The response at many organisations has been blunt: usage caps, monthly token audits, and uncomfortable questions during performance reviews about why a project consumed more than expected. The behaviour companies encouraged, namely exploring AI boundaries, is now the behaviour they penalise.
A related phenomenon at some companies goes the other direction. Internal leaderboards tracking AI usage have appeared, with high consumers celebrated and, in some cases, minimum token quotas attached to performance expectations. Analysis cited in the nexos.ai report suggests high-token workflows tend to generate more code but also more rework, higher costs, and diminishing returns on actual output.

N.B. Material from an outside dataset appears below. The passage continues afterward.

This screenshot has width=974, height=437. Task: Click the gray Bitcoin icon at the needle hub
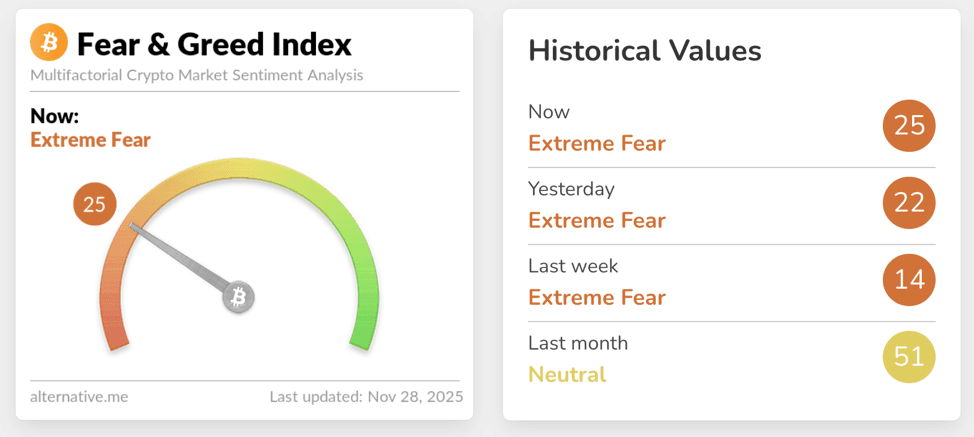[239, 297]
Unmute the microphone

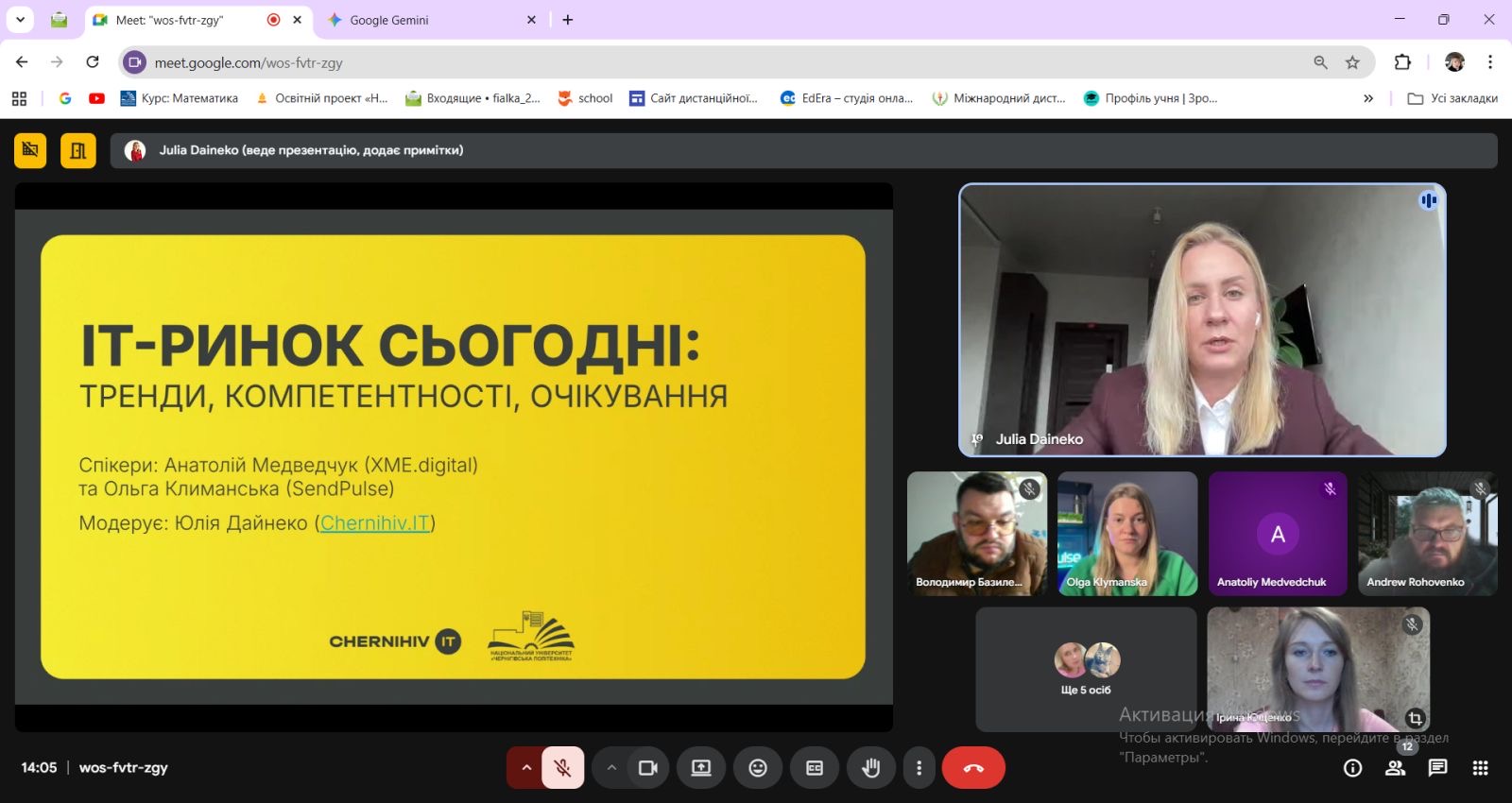(x=562, y=768)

Žilvinas Girėnas, head of product at nexos.ai, said: "The innovation paradox shows up when companies cut costs without a clear plan. Most teams react to high AI bills by adding restrictions instead of building smarter systems, which forces employees to choose between innovating and staying within budget. The real problem is the absence of infrastructure that optimizes token use in real time without taking autonomy away from the team. Once teams can route tasks to the right model, sharpen prompts, and track costs automatically, heavy-handed restrictions stop being necessary."
The proposed remedy is intelligent model routing: directing each request automatically to the most cost-effective model capable of handling it. Using a premium frontier model to summarise meeting notes can cost 25 times more per task than a lighter model with no measurable difference in output quality, according to nexos.ai's own figures. Gartner projects that by 2028, half of all GenAI projects will exceed their budgets due to poor architecture and insufficient cost optimisation.
For organisations that already deploy three or more model families in testing or production, which Gartner estimates is now 81 percent of enterprises, routing removes the decision from employees and builds it into the system itself.